Text shown.
◆ ◆ ◆ ◆ ◆ ◆ ◆
- Conference: Southern Conference
- Record: 4–4–1 (1–1–1 SoCon)
- Head coach: Thomas J. Campbell (1st season);
- Home stadium: Lambeth Field

= 1922 Virginia Orange and Blue football team =

American college football season

The 1922 Virginia Orange and Blue football team represented the University of Virginia as a member of the Southern Conference (SoCon) during the 1922 college football season. Led by Thomas J. Campbell in his first and only season as head coach, the Orange and Blue compiled an overall record of 4–4–1 with a mark of 1–1–1 in conference play, placing ninth in the SoCon.
◆ ◆ ◆ ◆ ◆ ◆ ◆
Task inputs.
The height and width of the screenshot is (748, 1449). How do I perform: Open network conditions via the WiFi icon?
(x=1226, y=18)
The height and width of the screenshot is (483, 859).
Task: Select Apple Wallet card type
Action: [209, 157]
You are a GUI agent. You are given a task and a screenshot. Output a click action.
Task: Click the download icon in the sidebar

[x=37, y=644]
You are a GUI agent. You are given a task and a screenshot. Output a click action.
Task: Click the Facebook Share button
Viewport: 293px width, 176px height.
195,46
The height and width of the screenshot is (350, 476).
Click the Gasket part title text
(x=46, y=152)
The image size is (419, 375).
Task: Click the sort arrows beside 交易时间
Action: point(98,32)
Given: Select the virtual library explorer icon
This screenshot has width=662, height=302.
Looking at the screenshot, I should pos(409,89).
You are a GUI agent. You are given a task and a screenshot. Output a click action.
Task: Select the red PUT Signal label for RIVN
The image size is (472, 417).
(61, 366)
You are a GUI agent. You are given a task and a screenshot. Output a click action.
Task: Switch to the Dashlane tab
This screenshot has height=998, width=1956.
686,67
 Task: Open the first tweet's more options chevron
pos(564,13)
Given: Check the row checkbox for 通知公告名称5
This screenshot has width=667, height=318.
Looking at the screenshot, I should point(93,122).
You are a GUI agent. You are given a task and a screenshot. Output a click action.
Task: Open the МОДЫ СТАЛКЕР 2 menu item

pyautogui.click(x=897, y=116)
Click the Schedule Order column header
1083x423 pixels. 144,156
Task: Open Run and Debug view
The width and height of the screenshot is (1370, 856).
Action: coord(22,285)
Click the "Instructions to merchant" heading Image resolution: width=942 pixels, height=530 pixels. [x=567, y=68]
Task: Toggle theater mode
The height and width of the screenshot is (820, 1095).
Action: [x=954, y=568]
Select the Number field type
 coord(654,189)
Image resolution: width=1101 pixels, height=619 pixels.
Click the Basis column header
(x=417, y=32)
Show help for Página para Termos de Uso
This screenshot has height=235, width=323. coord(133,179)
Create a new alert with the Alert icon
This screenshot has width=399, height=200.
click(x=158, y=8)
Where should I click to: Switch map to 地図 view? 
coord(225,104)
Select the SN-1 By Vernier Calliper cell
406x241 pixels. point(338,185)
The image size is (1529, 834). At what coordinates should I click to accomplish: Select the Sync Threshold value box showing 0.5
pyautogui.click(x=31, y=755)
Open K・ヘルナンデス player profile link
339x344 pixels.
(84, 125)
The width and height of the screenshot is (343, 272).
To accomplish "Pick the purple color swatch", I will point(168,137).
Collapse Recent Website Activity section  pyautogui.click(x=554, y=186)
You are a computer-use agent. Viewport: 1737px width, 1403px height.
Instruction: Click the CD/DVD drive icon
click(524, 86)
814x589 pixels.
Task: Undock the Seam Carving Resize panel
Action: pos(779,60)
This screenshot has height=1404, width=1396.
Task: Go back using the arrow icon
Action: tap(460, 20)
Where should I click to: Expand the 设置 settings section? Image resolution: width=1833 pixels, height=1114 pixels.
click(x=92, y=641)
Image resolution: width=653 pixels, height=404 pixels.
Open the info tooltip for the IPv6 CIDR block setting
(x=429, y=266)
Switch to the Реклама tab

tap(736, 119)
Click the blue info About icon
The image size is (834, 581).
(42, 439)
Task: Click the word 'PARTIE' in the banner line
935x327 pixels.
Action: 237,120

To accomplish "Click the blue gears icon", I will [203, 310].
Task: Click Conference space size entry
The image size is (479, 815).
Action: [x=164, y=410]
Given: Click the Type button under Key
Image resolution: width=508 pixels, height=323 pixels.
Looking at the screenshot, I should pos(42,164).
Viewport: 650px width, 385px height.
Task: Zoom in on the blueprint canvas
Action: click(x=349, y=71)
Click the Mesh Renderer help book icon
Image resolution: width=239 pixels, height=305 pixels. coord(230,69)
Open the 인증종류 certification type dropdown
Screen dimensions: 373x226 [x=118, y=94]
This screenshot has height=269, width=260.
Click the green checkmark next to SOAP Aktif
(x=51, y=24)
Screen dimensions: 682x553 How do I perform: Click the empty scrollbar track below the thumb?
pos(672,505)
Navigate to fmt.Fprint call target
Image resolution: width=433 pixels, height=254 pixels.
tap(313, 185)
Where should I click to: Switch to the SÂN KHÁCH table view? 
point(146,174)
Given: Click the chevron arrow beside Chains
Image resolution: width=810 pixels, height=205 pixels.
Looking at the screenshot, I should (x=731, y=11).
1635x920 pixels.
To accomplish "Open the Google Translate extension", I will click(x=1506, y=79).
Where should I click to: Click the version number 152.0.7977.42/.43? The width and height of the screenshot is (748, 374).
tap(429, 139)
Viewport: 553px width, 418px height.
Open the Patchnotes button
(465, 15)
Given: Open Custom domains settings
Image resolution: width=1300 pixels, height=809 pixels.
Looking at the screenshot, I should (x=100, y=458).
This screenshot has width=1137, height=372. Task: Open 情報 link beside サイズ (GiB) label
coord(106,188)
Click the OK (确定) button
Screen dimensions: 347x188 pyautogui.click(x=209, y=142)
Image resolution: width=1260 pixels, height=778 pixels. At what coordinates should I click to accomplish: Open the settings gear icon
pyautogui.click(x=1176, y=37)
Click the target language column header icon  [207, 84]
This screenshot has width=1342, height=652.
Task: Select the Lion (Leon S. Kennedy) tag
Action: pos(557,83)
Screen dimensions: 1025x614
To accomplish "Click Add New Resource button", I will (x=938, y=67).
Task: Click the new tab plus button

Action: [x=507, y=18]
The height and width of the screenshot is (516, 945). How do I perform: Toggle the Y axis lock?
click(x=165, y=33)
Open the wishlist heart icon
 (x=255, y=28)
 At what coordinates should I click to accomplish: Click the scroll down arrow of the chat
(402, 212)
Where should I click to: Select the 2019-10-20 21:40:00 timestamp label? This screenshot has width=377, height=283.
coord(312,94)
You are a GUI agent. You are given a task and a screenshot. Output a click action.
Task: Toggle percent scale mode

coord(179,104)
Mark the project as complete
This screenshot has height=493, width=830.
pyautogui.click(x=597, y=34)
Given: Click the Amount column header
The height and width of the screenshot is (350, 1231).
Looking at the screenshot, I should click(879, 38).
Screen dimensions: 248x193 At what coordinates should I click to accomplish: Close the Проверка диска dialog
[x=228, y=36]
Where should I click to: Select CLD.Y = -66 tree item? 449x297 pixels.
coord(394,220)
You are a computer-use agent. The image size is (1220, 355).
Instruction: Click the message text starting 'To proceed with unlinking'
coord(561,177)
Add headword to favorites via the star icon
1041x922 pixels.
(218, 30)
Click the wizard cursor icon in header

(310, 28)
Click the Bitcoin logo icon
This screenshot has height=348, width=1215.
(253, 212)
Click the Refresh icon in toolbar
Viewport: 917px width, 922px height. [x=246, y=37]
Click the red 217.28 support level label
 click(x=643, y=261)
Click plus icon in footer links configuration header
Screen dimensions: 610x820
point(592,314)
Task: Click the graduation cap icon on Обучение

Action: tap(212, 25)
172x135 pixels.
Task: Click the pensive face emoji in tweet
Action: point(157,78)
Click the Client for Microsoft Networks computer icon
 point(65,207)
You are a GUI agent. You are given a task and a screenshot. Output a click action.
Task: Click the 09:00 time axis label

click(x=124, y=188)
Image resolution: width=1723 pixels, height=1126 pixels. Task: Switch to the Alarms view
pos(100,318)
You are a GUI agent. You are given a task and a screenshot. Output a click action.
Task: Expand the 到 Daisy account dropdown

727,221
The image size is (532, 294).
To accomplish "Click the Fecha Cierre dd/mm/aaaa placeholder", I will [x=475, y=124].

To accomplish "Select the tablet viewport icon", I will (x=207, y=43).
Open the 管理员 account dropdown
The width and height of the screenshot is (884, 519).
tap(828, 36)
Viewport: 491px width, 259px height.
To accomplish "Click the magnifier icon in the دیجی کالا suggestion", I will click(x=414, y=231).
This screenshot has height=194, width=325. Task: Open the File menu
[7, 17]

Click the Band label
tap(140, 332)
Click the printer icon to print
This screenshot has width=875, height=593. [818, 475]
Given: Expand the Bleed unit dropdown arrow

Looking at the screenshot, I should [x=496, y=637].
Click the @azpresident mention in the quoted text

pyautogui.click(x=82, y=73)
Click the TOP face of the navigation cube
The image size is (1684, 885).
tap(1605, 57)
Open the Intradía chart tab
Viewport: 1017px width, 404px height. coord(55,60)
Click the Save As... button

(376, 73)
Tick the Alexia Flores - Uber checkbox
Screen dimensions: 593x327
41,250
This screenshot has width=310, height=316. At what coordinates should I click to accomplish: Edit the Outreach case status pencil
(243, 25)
◆ ◆ ◆ ◆ ◆ ◆ ◆
Short task A. According to the text on the 1922 Virginia football team, what was the team's home stadium?
Short task B. Rewrite the stretch of the records from the line containing "This screenshot has height=269, width=260." through the line containing "tap(313, 185)", replacing "green" with "blue" and leaving everything else unchanged.

Exercise response A. Lambeth Field

Exercise response B.
This screenshot has height=269, width=260.
Click the blue checkmark next to SOAP Aktif
(x=51, y=24)
Screen dimensions: 682x553 How do I perform: Click the empty scrollbar track below the thumb?
pos(672,505)
Navigate to fmt.Fprint call target
Image resolution: width=433 pixels, height=254 pixels.
tap(313, 185)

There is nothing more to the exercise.